Haslam is one of a handful of governors who opted to wait for the results of Tuesday's election before making a move on the exchange question.
With the new law ensured for survival with the re-election of President Barack Obama, Haslam was given less than two weeks to weigh the decision for creating an online marketplace for individuals and small businesses to shop for and purchase health insurance—or handing the task over to the federal government for creating an exchange.
The deadline mandated by the government for such a decision is next Friday, Nov. 16.
In recent interviews, Haslam has said he was leaning toward opting for a state-run exchange. But the move could potentially place the governor at odds with members of Republican supermajorities in the General Assembly, which include members who would rather have no hand in approving any component of the president's signature policy.
"We're going to take the nine days to look for answers and do our homework, and then we'll make a decision," Haslam told reporters Wednesday, according to a Nashville Business Journal report.

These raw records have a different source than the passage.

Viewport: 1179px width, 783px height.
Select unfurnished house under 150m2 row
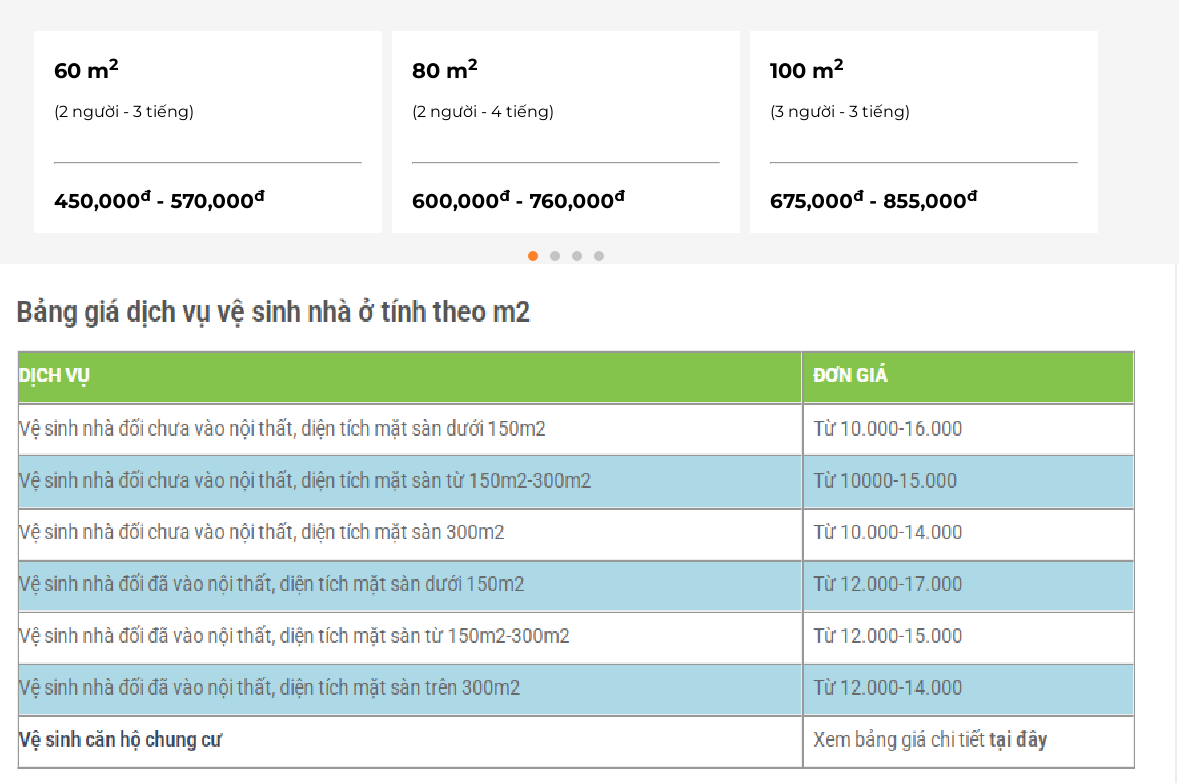point(282,429)
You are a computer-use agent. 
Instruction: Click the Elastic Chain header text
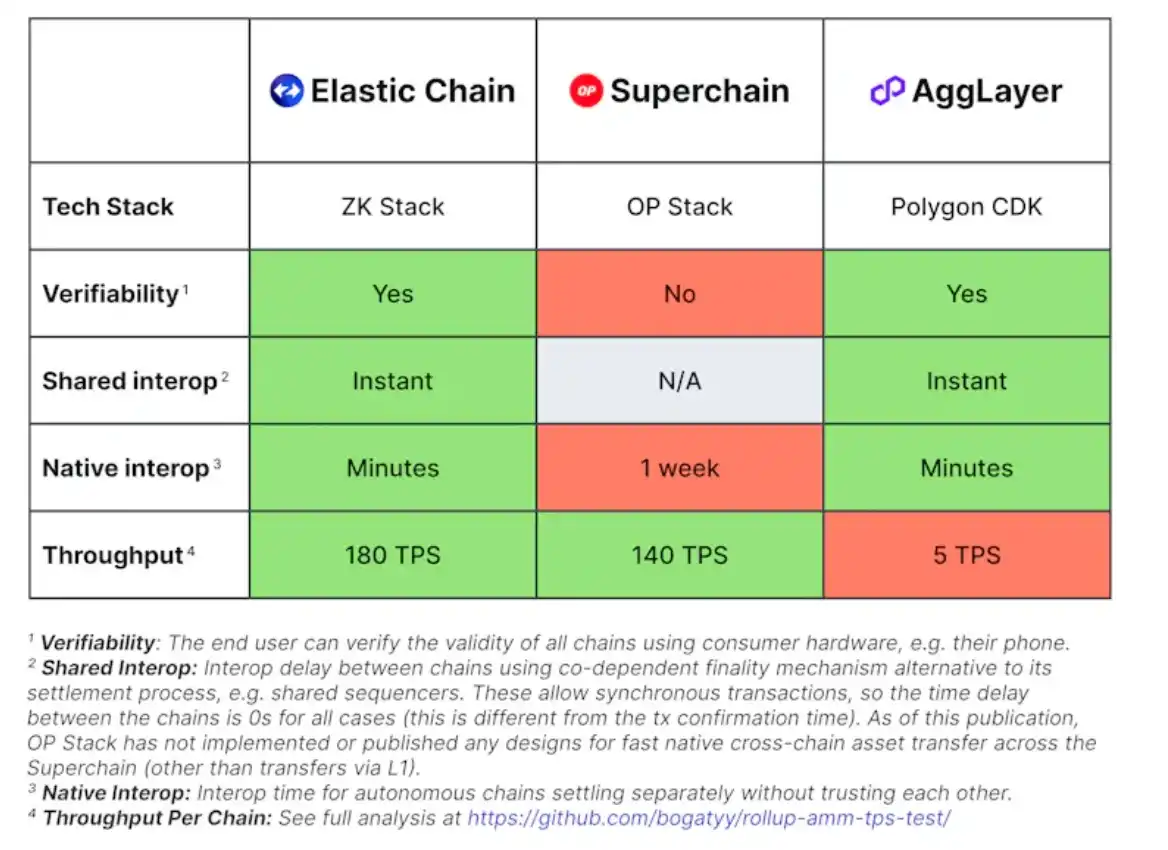[x=413, y=91]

According to a New York Times report, about 15 states, along with the District of Columbia, have opted to create their own framework for insurance exchanges. Along with Haslam, governors of Arizona, Idaho, New Jersey and Virginia opted to hold off from making a decision until after Election Day, giving them a 10-day window to meet the deadline.
Republican presidential nominee Mitt Romney, had he been elected, had promised to pursue the repeal of the law. But with the combination of the return of the president, approval last summer by the Supreme Court, and the continuing split of House and Senate control between Republicans and Democrats, the law is essentially guaranteed to remain.
For states that opt to create their own exchanges, the federal government would pay for the full cost for the first three years of the program, beginning in 2014, according to The New York Times.
The amount of federal funding would then be decreased in consequent years.